Most pregnancies allow for a large number of physical activities, within reason. For instance, if you’ve always been a runner, you can still do some running. Just pay close attention to your body and you may want to scale things back as you progress through your pregnancy. There is, after all, a big difference between running for enjoyment and fitness, and running a marathon or sprinting as hard as you possibly can.
If you are having a multiple pregnancy, you’re likely considered to be in a much more “high risk” category. This will mean that while you can still remain active – and likely should for much of your pregnancy unless told to do otherwise – your activities will be heavily restricted.

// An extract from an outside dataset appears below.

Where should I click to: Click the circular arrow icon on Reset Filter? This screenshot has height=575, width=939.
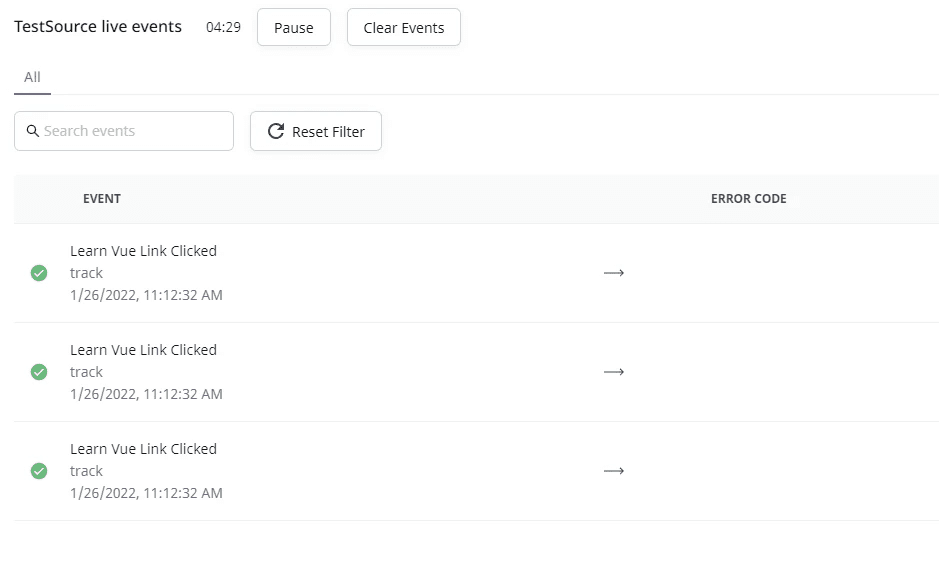tap(275, 131)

But why is it that everyone is always telling you to monitor your heart rate? What is it that your heart rate can tell you while you’re pregnant that you didn’t really need to know before? The truth is that there hasn’t actually been all that much study regarding workout heart rates among pregnant women.
The American Congress of Obstetricians and Gynecologists (ACOG) used to recommend that pregnant women keep their heart rates below 140 beats per minute, but removed that recommendation in 1994. The U.S. Department of Health and Human Services (HHS) issued guidelines in 2008 involving physical activity among pregnant women. Within it was a recommendation that pregnant women keep up active healthy lifestyles. The type of workout they recommend is moderate intensity aerobic activity that reflects your fitness level. About 150 minutes of that activity is recommended per week. Heart rate recommendations are not mentioned.
When it all comes down to it, most doctors currently say that heart rate simply isn’t an accurate enough measure of exertion among pregnancy. As the body is undergoing so many physical changes in order to provide the baby with support, the average fitness tracker simply won’t offer the kind of feedback you want. While the readings may be accurate, they might not be suggesting the same thing as they did before you were pregnant.